Özlem Söyler, one of the prisoners on hunger strike in Gebze Women's Prison for 98 days said in a letter to the press that it is hard even to talk among prisoners, as an ‘objectionable’ sentence could lead to a disciplinary punishment.

“Instead of living under the threat of death imposed on us, we are knowingly and deliberately going towards death. This is a matter of honor,” Söyler’s letter added.

Ocalan’s image can be widely seen in areas controlled by the Kurdish People’s Protection Units (YPG) in northern Syria. Turkey says the US-backed YPG militia is a “terrorist” offshoot of the PKK.

Syria’s permission for Ocalan to seek refuge there caused major friction between Damascus and Ankara, and political pressure forced him out in 1998.

He tried to seek political asylum across Europe, including in Greece, but in 1999 Turkish secret agents nabbed him in the Kenyan capital Nairobi outside the Greek embassy.

He was swiftly sentenced to death for treason, which was commuted to life imprisonment when Turkey abolished capital punishment in 2002.

With Ocalan in custody, Turkey believed the head of the PKK had been cut.

But even behind bars, he continued to exert control over the movement by issuing instructions to his lawyers and the Kurdish MPs who visited him.

Following Ocalan’s arrest, the PKK had said it would strive only for cultural rights rather than an independent Kurdish state.

Families of prisoners decided to organize a sit-in in front of the Gebze Prison, but were quickly stopped by the police.

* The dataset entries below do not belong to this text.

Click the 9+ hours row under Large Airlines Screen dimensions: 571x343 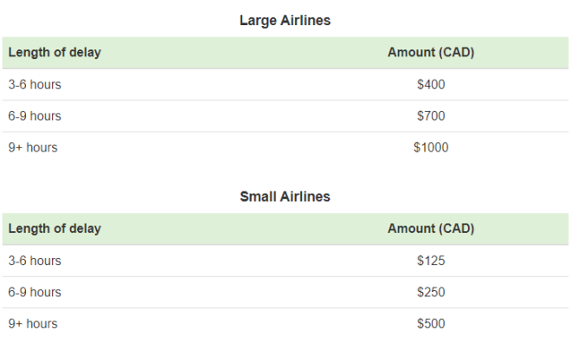[x=286, y=147]
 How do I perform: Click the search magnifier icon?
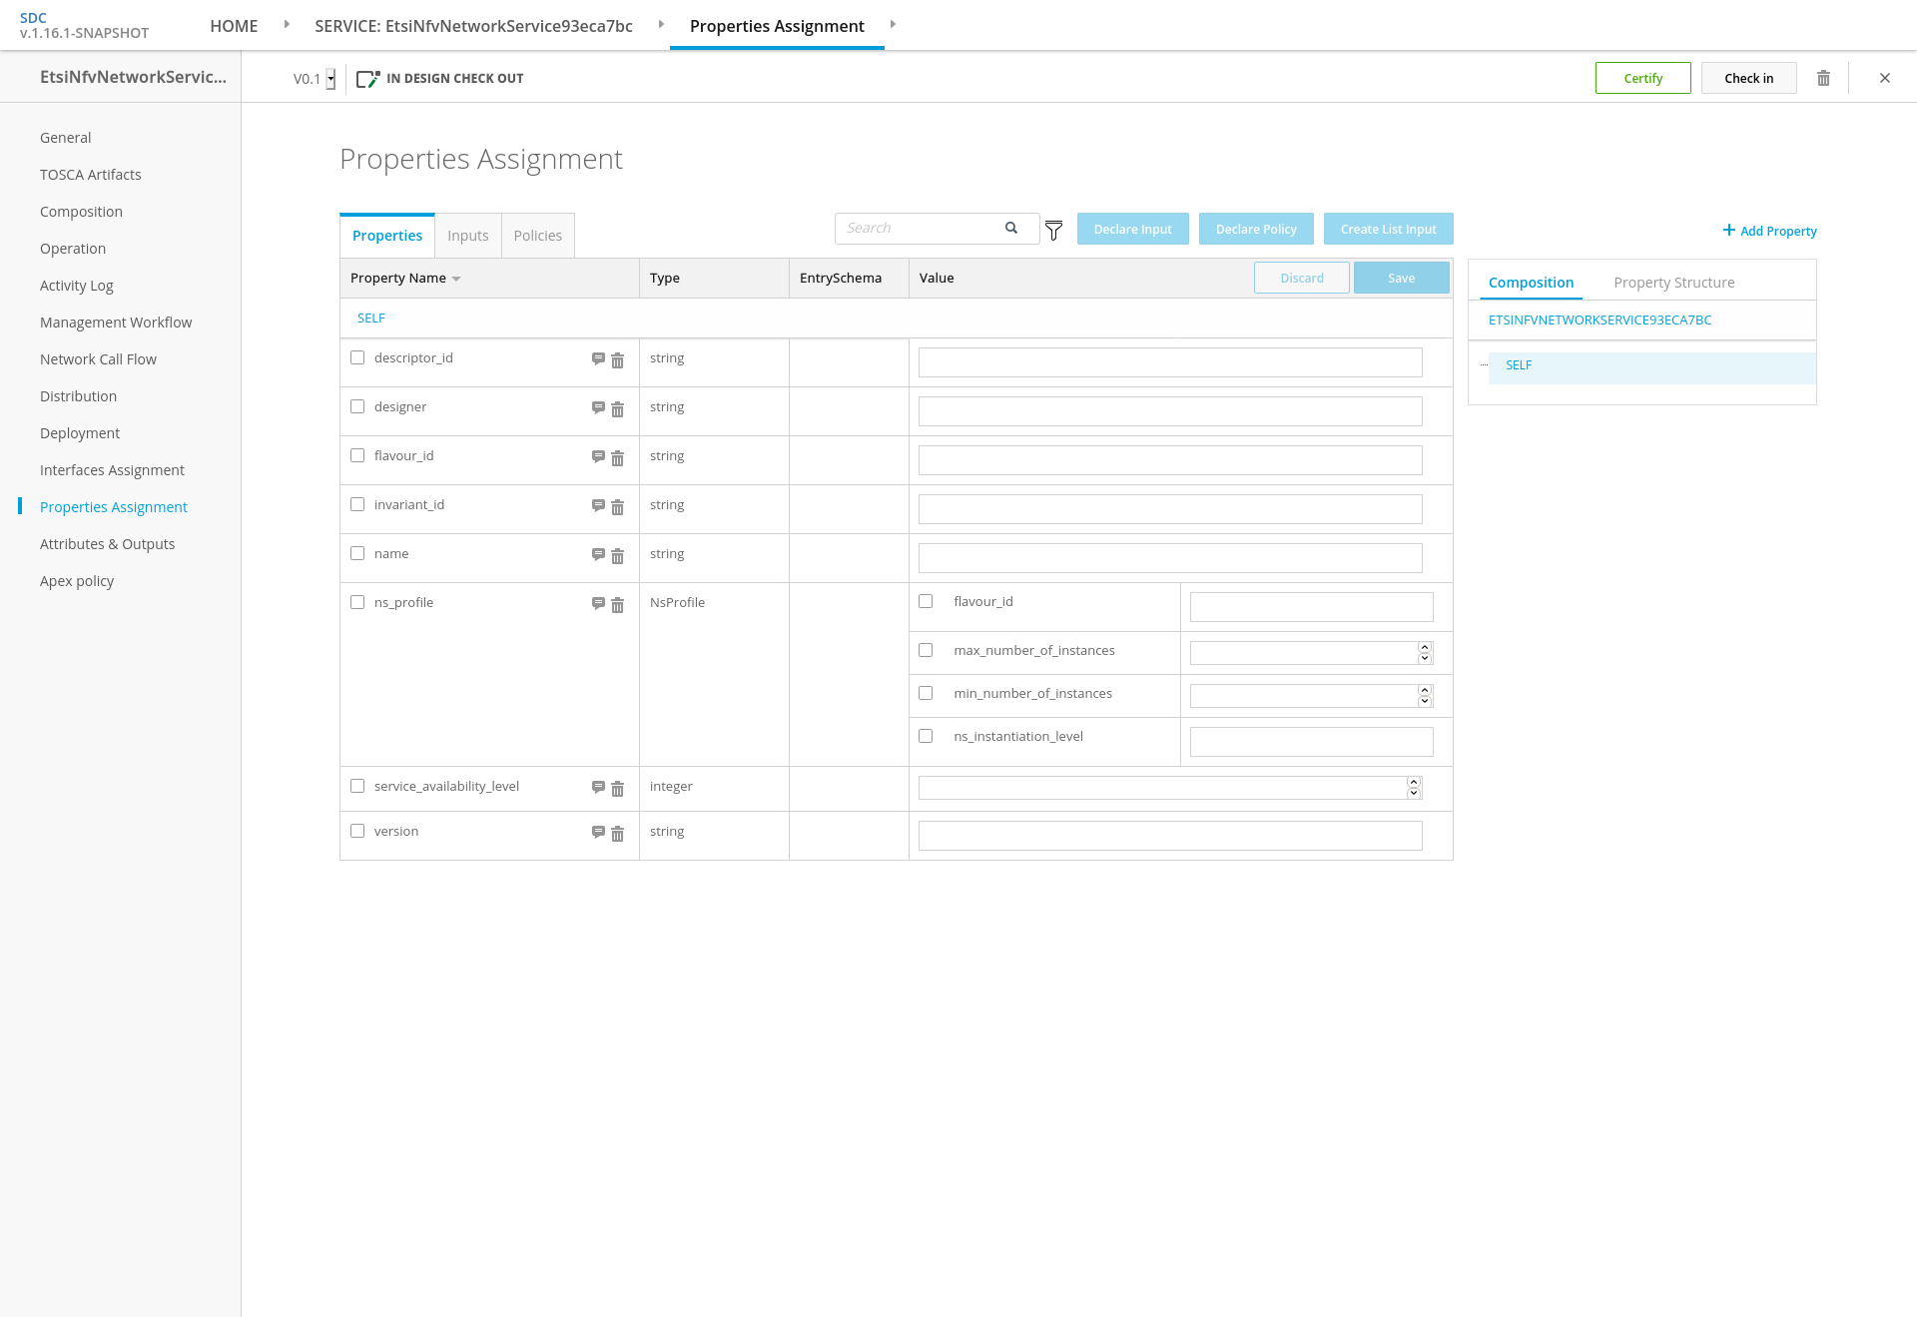[1011, 228]
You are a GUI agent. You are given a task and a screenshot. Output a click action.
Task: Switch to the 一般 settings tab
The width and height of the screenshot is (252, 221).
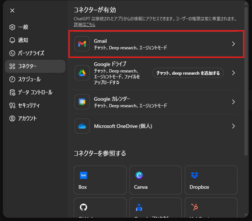click(23, 27)
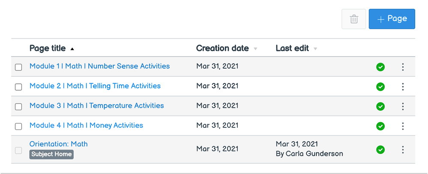
Task: Open Module 2 Telling Time kebab menu
Action: point(403,87)
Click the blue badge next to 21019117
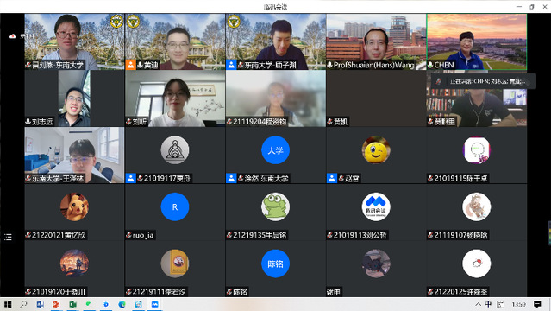The height and width of the screenshot is (311, 551). 131,178
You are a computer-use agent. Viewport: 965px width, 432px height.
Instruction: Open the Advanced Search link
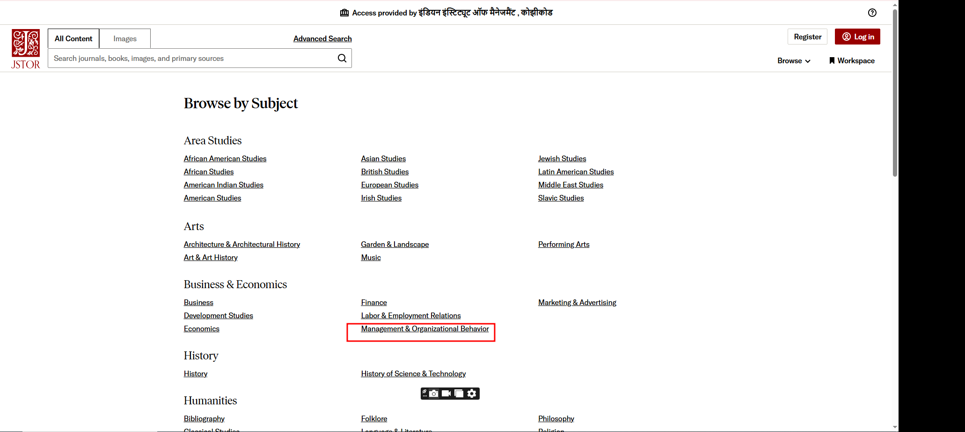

According to press reports, the police issued fines for the vehicles parked outside the prison and forced the families to leave the area. They also confiscated footage from the journalists, but this did not stop the families from resisting,

As after two weeks of a sit-in that aimed at drawing attention to the hunger strike of thousands of prisoners against the isolation of Ocalan; families of prisoners were attacked brutally by the police.

The people gathered in the Kiziltepe Freedom Square to protest the police’s attack were also attacked by the police and 2 unidentified young men were detained there.

Peace Mothers Assembly members were to hold a press statement and sit-in before the police surrounded them and argued that they would not let the statement be made. During the talks, the police forcibly confiscated the signs the Peace Mothers were holding.

When the mothers protested the confiscation, the police tried to drown out their voice by playing police sirens.

Peace Mother Hevlet Oncu started to read the statement despite the police intervention and said they have no patience for another body to come out of a prison.

Oncu was still speaking when the police attacked the group with sticks, pepper spray and water cannons.

The police also dragged Hevlet Oncu on the ground after she fell. HDP District Co-chair Sirin Obek was lightly wounded by a blow to her face.




In his speech, Gergerlioğlu also pointed out to female prisoner Gülden Aşık in Bandırma Prison who suffered a delays in transfers to the prison’s medical facility, leading to having abortion of her 7-week old fetus.




“The blood of this child is on the hands of the Justice and Development Party,” he added.